▶ **WORK TO BE COMPLETED**: Only the lines holding "team" are wanted here; copy each from the listing.

------------------------

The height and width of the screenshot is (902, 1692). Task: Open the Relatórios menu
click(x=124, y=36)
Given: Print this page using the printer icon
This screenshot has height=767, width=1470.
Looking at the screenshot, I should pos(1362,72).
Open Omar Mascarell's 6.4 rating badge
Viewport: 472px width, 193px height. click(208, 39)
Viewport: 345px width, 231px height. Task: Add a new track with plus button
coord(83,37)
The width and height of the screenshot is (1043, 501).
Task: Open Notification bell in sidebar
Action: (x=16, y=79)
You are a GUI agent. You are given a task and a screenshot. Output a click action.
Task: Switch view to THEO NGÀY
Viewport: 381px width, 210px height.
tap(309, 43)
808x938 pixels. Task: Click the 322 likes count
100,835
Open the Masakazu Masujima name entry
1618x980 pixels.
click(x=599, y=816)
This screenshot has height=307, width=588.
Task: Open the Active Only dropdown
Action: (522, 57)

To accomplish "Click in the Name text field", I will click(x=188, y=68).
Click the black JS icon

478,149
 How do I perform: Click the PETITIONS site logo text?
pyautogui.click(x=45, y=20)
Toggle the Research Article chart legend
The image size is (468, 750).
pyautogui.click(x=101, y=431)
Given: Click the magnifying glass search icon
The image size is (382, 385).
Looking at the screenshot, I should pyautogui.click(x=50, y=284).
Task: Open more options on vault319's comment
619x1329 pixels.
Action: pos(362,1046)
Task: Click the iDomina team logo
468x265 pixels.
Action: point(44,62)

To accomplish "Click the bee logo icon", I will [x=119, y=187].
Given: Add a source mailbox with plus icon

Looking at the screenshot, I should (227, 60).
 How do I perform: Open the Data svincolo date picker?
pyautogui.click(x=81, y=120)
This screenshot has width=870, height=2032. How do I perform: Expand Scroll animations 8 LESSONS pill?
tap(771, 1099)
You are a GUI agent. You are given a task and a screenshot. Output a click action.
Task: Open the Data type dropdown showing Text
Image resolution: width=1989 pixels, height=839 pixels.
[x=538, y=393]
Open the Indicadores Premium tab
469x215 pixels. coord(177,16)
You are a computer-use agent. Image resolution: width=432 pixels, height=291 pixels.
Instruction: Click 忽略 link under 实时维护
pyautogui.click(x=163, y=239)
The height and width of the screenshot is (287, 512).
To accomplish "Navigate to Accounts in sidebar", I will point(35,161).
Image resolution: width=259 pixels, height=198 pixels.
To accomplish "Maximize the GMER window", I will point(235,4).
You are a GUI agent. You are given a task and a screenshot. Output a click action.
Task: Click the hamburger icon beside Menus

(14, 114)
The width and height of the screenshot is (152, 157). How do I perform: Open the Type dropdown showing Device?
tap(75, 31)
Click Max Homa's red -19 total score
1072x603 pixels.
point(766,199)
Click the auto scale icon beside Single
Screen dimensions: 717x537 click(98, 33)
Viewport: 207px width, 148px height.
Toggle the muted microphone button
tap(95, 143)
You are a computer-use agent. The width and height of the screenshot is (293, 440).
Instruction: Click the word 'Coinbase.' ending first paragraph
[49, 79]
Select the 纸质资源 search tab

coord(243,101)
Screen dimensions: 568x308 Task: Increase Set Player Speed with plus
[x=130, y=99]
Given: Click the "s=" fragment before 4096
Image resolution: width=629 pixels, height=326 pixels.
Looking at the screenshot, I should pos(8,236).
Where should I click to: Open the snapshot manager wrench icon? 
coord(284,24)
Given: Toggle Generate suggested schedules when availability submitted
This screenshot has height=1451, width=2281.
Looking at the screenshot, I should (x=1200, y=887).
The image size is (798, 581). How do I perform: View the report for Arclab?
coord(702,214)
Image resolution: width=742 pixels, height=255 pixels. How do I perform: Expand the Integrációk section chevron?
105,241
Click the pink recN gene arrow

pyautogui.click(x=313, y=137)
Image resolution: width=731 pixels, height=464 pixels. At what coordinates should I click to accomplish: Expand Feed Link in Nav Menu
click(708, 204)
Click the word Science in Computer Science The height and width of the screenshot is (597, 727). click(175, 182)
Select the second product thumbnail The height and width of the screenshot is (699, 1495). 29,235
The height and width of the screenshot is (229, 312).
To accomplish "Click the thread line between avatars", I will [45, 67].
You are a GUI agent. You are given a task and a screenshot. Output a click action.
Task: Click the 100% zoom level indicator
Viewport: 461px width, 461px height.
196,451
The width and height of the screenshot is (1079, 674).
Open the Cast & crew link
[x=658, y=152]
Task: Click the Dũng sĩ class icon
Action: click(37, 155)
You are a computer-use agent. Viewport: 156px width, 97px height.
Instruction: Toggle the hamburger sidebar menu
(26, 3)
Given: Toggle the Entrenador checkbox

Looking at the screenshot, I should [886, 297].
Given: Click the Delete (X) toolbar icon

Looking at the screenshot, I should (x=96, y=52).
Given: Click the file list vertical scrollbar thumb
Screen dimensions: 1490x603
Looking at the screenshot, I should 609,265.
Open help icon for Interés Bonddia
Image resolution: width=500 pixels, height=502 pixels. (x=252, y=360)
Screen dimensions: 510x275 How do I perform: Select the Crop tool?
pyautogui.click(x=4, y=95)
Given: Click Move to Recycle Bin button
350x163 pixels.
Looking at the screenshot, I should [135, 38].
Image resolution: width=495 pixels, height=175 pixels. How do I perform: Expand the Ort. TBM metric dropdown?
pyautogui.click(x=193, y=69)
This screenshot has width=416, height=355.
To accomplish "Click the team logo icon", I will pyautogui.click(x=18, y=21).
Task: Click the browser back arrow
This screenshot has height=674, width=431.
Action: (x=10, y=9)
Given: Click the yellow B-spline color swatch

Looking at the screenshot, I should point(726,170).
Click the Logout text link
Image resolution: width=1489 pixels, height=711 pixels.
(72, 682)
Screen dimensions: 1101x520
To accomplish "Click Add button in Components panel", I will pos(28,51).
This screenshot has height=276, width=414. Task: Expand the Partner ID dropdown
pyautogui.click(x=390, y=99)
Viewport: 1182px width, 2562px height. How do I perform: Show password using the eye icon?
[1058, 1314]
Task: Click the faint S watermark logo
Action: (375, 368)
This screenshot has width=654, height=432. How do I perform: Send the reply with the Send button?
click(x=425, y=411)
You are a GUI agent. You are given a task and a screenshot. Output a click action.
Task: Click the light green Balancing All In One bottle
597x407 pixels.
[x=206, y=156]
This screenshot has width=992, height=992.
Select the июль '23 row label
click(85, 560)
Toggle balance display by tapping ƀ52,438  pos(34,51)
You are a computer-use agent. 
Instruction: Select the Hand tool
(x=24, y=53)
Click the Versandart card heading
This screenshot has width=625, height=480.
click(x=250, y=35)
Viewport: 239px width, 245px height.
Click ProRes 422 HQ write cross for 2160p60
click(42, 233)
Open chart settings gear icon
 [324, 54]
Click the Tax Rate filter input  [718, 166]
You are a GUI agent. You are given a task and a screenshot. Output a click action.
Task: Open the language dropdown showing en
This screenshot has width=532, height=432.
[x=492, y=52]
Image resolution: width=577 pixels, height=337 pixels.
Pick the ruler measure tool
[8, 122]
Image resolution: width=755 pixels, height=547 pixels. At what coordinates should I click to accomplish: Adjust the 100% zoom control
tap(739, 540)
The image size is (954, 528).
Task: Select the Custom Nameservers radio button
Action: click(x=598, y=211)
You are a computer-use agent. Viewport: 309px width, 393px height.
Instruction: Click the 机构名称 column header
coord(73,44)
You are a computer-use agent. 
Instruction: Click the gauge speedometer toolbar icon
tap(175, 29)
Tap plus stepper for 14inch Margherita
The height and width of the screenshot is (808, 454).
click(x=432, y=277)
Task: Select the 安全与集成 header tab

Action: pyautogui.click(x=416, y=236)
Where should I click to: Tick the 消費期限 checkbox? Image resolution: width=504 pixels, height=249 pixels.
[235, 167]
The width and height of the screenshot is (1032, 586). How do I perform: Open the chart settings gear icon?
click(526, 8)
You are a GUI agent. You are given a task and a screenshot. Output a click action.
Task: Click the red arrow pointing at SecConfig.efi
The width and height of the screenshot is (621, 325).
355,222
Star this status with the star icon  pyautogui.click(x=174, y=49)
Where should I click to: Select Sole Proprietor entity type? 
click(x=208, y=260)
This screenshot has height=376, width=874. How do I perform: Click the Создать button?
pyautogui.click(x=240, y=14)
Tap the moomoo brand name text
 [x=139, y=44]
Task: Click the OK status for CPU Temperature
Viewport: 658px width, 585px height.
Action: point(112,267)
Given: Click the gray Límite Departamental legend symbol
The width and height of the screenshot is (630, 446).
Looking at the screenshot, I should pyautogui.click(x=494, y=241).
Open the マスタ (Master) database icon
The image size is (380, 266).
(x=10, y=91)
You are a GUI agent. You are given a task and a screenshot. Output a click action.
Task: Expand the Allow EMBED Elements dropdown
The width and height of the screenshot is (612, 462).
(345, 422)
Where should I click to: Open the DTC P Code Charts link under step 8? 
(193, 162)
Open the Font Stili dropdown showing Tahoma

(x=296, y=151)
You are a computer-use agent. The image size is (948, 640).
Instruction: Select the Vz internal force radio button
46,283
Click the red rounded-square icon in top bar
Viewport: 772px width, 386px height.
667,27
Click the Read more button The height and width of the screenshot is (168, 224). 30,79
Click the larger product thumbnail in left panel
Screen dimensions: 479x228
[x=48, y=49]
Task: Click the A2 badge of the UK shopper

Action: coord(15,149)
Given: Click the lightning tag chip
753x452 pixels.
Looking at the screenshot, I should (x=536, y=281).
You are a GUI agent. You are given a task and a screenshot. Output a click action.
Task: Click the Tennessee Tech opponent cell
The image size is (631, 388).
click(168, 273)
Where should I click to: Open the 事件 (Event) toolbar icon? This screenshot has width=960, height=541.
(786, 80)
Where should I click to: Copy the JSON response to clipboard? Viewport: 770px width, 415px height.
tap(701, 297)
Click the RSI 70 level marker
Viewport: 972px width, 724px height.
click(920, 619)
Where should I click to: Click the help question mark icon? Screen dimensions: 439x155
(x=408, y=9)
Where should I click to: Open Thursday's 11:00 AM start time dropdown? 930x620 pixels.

------------------------

▶ **RESULT FOR THIS EXERCISE**:
Task: Click the iDomina team logo
To accomplish "Click the team logo icon", I will pyautogui.click(x=18, y=21).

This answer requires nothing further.